YOUR ASSIGNMENT ::
Find and copy each line of the data that includes "with".

BEGIN

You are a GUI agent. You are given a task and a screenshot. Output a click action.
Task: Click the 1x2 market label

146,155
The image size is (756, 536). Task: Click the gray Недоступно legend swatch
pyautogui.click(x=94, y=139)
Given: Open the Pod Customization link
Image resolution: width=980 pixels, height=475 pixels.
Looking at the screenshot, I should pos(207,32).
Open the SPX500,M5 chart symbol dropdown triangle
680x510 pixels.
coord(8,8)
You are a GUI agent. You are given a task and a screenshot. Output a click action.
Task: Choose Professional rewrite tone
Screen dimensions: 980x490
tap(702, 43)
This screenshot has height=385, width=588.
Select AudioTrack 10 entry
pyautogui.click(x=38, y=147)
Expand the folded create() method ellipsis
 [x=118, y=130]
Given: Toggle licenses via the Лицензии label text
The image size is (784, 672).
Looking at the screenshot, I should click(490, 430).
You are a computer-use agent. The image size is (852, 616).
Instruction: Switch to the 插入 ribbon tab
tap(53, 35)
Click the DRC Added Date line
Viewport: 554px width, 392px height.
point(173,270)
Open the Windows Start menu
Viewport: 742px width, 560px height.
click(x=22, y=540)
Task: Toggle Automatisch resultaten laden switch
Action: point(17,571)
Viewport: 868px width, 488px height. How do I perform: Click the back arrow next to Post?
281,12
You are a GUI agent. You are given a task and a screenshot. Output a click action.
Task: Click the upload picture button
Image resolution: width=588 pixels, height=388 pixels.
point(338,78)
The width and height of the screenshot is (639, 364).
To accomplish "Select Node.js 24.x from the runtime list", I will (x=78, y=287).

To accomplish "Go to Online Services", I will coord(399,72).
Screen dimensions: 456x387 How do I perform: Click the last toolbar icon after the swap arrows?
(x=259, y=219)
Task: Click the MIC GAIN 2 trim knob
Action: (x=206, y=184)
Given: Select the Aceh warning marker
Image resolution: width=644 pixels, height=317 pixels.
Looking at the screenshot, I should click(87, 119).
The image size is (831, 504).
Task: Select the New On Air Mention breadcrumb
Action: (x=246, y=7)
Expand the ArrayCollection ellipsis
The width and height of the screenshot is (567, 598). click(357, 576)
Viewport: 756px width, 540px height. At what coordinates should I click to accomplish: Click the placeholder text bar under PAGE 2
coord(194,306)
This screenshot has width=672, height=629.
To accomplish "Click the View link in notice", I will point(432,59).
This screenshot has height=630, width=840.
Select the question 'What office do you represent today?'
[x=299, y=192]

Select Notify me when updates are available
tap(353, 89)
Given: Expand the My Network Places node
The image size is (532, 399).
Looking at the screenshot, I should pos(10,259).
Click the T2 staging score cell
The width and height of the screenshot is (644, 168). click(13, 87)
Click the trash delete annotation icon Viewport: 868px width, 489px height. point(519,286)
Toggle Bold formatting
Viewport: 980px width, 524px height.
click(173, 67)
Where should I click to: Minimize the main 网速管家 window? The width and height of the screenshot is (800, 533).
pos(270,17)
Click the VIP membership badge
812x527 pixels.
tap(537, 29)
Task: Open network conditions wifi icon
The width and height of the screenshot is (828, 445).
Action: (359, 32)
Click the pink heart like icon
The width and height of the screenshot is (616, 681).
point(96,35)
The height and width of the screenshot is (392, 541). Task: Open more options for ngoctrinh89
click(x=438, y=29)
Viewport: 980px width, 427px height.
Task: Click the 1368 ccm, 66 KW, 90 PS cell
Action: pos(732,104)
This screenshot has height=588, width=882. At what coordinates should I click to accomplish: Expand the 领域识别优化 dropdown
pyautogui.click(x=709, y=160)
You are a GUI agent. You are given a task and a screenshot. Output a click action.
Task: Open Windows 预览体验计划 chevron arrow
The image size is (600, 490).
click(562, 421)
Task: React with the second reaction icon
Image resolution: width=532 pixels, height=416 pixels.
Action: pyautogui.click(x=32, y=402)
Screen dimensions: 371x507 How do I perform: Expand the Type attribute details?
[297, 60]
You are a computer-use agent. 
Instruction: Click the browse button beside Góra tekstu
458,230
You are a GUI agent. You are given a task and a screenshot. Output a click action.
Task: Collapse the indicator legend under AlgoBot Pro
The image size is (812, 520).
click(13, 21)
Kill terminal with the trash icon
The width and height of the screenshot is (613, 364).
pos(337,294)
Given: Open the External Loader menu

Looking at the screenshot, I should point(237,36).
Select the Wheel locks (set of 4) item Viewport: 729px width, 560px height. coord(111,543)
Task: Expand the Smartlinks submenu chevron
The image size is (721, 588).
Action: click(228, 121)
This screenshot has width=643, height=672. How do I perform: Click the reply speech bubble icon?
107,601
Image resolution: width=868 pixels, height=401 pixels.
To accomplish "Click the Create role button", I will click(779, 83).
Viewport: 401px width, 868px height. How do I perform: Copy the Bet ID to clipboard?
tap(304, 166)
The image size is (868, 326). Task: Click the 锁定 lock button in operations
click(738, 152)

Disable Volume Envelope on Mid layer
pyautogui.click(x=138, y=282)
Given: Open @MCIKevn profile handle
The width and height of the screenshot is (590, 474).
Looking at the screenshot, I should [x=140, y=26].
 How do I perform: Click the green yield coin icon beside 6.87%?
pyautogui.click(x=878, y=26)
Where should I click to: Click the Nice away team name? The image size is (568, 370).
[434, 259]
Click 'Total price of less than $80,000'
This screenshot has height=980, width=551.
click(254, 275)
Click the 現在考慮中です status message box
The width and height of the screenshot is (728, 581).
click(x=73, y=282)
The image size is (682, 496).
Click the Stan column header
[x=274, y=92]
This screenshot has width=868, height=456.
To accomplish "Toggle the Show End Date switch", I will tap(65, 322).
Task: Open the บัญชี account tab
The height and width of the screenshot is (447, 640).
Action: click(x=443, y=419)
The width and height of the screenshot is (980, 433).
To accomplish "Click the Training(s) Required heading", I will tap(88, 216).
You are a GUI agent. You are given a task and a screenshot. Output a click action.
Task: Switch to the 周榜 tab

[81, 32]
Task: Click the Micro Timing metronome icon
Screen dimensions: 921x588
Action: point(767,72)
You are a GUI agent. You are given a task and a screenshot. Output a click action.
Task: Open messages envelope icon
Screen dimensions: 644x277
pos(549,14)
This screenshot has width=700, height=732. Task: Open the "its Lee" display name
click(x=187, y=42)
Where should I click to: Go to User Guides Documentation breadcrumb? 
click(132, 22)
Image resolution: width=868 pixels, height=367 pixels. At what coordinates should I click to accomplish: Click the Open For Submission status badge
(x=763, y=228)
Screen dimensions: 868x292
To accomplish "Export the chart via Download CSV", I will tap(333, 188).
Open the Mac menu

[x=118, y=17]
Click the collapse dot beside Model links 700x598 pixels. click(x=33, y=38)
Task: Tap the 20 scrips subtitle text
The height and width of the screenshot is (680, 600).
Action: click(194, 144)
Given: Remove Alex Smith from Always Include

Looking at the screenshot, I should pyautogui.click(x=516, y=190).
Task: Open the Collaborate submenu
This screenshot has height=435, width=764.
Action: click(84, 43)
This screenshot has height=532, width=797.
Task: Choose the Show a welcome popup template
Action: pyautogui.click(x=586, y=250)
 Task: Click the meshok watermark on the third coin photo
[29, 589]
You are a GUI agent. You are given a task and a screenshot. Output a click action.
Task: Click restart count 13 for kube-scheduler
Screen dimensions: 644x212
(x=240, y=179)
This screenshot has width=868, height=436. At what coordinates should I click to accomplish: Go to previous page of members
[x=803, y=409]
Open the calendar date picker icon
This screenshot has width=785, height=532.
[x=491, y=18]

END

EXERCISE ANSWER ::
Task: React with the second reaction icon
Kill terminal with the trash icon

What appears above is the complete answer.